Climate Shack sta per ‘Capanna climatica’. Un piccolo edificio che il pluripremiato collettivo artistico Alterazioni Video ha realizzato nel Triennio in Arti visive dell’Accademia Unidee di Biella.

di: Francesco Monico

Climate Shack sta per ‘Capanna climatica’. Un piccolo semplice edificio fatto di pezzi di legno, metallo o altri materiali, che il pluripremiato collettivo artistico Alterazioni Video ha realizzato all’interno del suo corso nel Triennio in Arti visive per la trasformazione sociale dell’Accademia Unidee di Biella.  E’ un dispositivo e una metafora. In quanto dispositivo realizza uno spazio didattico creato dai docenti e dai discenti uniti.

Joseph Campbell, studioso di letteratura ed  esperto di mitologia, sosteneva che l’artista è il tramite tra il mito e la comunità (cfr. Campbell, 2012, anche Buzzati, 2011, Zentner, 2012). In un ambiente culturale in cui a prevalere sono la tecnologia, l’individualismo e le convenzioni, l’artista è l’ultimo sciamano in grado di riveicolare un apparato metaforico, indispensabile per costruire un equilibrio armonico tra i discenti e la complessità o semplicità dell’esistenza. Perché, come qualcuno ha scritto, l’inverosimile aiuta a esaurire il verosimile…

artisti

Climate Shack sta per ‘Capanna climatica’. Un piccolo semplice edificio fatto di pezzi di legno, metallo o altri materiali, che il pluripremiato collettivo artistico Alterazioni Video ha realizzato all’interno del suo corso nel Triennio in Arti visive per la trasformazione sociale dell’Accademia Unidee di Biella.  E’ un dispositivo e una metafora. In quanto dispositivo realizza uno spazio didattico creato dai docenti e dai discenti uniti.

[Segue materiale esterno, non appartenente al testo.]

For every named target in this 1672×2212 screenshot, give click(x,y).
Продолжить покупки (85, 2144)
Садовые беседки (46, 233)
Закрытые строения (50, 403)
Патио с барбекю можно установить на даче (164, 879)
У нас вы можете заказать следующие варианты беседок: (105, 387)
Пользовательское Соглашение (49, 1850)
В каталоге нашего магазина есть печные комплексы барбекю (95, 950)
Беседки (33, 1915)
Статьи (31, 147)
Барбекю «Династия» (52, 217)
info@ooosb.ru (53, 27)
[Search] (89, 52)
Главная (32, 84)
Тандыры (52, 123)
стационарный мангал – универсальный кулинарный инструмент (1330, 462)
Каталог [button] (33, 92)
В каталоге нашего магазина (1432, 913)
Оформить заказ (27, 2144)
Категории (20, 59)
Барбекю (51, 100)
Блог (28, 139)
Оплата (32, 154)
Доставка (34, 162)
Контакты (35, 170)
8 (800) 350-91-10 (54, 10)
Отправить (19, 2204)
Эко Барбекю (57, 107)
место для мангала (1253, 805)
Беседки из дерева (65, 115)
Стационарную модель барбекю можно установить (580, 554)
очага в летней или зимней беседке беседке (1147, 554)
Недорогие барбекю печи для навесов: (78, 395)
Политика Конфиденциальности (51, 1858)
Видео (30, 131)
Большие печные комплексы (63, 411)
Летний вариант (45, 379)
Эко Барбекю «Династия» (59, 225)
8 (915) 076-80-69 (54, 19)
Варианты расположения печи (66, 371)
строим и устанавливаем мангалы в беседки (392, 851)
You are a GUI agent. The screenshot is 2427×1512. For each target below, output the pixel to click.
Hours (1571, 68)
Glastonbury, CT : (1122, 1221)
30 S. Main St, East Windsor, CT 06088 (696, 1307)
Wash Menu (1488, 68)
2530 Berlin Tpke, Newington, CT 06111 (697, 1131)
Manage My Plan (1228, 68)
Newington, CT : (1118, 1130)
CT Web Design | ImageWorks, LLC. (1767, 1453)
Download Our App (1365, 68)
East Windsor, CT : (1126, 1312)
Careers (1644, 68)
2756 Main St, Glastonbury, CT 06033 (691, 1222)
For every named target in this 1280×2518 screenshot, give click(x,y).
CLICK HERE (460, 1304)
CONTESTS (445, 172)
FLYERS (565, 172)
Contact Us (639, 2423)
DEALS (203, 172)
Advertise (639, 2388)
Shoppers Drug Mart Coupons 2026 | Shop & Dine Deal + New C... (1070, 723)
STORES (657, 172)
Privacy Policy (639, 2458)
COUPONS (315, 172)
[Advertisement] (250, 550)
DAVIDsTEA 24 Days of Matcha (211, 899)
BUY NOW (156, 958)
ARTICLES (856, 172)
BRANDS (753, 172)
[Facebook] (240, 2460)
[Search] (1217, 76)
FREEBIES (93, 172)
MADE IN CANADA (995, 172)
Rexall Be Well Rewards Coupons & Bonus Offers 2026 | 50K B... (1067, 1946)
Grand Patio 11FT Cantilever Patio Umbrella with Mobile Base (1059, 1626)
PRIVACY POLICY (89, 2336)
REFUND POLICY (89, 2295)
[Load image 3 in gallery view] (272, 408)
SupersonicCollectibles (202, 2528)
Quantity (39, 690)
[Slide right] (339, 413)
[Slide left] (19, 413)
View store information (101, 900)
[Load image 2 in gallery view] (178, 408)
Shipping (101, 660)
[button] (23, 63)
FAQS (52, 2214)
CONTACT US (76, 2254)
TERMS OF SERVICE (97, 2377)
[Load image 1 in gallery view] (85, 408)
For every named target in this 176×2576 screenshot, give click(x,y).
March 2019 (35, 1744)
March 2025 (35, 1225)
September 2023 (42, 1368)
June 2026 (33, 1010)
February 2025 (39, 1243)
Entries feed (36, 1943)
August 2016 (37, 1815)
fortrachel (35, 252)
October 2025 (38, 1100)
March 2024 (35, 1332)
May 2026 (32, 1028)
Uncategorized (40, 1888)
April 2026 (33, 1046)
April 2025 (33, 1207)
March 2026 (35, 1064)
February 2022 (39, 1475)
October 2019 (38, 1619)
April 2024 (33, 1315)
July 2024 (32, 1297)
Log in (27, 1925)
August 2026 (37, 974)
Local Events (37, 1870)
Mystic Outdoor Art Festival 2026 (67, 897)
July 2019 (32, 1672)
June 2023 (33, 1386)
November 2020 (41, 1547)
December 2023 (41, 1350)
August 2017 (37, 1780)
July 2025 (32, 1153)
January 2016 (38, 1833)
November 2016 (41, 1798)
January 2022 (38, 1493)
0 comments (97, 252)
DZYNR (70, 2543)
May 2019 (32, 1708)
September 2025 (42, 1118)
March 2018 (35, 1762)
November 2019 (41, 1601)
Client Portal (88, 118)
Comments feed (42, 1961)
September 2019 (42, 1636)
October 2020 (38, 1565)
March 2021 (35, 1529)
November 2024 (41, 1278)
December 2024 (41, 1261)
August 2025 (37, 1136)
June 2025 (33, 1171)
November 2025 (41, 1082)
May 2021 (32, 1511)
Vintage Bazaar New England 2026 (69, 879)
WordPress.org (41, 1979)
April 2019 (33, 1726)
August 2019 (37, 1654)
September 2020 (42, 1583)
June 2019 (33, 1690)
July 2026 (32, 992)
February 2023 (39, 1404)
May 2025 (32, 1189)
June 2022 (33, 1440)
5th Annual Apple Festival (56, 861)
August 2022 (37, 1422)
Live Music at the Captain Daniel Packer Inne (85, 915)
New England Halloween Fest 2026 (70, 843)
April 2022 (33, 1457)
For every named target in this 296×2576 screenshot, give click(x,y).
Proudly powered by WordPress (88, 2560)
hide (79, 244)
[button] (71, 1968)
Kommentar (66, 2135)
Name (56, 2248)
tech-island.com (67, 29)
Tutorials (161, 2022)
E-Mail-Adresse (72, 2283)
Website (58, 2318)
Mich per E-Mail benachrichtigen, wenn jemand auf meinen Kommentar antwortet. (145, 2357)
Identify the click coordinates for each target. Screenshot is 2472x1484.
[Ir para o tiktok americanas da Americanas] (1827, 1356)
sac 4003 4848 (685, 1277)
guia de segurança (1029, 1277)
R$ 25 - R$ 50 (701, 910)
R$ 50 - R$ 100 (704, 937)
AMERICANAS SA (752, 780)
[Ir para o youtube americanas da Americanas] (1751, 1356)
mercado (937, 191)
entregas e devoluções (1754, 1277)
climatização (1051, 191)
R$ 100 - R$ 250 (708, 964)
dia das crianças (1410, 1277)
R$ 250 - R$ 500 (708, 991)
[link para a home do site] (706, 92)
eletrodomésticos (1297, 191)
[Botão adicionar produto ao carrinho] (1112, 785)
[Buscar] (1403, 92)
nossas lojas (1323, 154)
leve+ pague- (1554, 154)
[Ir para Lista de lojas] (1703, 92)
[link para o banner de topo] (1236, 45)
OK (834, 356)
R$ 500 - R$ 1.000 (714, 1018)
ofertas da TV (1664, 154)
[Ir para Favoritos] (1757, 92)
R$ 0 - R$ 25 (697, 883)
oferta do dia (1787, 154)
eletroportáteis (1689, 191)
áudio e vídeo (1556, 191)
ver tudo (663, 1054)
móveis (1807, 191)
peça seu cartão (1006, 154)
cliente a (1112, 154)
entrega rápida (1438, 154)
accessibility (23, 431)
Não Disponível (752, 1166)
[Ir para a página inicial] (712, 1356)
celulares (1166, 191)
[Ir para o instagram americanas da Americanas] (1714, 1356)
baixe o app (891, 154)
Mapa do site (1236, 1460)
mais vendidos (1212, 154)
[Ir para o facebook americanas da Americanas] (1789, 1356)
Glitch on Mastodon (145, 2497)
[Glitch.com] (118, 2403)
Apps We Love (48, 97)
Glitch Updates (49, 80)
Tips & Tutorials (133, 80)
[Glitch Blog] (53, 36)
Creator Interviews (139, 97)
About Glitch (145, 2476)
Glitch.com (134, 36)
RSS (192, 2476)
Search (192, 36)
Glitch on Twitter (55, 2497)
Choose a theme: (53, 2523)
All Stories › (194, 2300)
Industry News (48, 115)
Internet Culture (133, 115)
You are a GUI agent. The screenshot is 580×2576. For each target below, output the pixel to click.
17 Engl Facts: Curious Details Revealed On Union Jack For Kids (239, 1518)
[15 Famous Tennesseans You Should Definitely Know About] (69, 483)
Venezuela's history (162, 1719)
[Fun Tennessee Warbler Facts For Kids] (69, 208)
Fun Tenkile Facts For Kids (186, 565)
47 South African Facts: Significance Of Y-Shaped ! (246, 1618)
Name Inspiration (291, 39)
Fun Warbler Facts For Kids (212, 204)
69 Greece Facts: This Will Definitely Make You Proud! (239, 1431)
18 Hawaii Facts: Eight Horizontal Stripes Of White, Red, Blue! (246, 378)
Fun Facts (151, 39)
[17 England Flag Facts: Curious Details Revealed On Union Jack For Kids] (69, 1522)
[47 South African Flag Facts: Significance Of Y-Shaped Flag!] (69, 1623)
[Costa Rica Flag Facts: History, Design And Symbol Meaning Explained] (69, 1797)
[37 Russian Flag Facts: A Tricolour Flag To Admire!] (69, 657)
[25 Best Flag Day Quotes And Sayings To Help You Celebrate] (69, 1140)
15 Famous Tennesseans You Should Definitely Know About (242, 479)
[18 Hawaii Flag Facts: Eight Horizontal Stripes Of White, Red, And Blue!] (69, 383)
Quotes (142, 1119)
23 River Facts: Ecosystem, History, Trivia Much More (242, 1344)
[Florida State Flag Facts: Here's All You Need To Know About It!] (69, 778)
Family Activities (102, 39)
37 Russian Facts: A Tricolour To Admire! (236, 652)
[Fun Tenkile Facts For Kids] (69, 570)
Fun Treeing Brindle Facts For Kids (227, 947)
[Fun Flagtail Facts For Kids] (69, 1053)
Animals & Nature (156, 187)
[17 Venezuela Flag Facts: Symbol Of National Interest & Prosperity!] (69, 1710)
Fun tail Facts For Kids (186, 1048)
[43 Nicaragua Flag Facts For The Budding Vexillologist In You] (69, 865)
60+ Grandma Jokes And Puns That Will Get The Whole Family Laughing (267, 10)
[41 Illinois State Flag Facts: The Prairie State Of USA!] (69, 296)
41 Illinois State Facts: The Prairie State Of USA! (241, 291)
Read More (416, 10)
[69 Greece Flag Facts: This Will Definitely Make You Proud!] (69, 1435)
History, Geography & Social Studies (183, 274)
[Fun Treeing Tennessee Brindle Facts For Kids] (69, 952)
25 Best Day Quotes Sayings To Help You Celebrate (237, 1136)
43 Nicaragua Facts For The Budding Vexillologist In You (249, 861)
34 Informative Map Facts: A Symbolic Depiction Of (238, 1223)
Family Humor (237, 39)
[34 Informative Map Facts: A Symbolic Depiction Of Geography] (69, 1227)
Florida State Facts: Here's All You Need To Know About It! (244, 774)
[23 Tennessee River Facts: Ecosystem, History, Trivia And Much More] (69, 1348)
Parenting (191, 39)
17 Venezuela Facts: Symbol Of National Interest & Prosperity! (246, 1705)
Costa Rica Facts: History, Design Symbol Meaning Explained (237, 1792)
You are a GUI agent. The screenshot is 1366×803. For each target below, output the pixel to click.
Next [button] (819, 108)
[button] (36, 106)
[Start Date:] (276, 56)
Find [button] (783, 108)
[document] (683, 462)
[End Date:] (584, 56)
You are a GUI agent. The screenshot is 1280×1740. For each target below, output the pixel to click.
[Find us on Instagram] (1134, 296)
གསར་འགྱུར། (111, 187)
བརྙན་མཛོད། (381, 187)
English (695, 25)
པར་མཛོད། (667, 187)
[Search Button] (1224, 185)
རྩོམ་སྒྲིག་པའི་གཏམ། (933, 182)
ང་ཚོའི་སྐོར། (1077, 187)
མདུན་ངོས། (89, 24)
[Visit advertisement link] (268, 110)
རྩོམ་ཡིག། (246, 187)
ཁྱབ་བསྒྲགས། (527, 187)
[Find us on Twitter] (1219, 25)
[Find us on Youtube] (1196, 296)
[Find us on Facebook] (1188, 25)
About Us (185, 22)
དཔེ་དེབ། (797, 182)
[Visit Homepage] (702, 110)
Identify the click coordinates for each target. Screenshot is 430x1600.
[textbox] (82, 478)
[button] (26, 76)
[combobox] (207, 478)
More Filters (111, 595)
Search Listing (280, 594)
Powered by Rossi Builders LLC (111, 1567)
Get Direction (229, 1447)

I docenti sono Alterazioni Video, collettivo nato nel 2004, composto da Paolo Luca Barbieri Marchi, Alberto Caffarelli, Matteo Erenbourg, Andrea Masu e Giacomo Porfiri. Esiste tra New York, Berlino, Palermo e Faro. La loro pratica artistica si struttura a distanza in maniera sperimentale, mettendo insieme performance, video, installazioni, cinema e musica. La tecnologia è allora un elemento che appartiene al processo pedagogico, i docenti ne fanno un uso costante nella rete, comunicando tramite chat e scambiandosi immagini e link, mantenendo il contatto con gli studenti. Infatti dal 2022 sono titolari della cattedra di Decorazione 1 e 2 dell’Accademia Unidee e qui, in occasione delle lezioni, formano una diade docente-studente in presenza con gli studenti nelle aule di Biella.

Hanno partecipato a diverse Biennali di Venezia, a Manifesta, esposto al MOMA PS1, Performa, e le loro opere stanno in collezioni internazionali. La loro opera iconica si intitola ‘Incompiuto Siciliano’, con la quale il collettivo ha mappato più di 750 opere pubbliche incompiute del territorio italiano, dando vita a una tragedia architettonica, ambientale ed estetica, della modernità, laddove le opere incompiute assurgono a rovine del contemporaneo, opere che non sono mai state portate a termine e che per questo non hanno avuto nessuna funzione, diventando così monumenti di qualcosa che non è mai esistito. Perfetto paradigma interpretativo per comprendere un contemporaneo come sogno ipertecnologico che  viene superato ancor prima di realizzarsi.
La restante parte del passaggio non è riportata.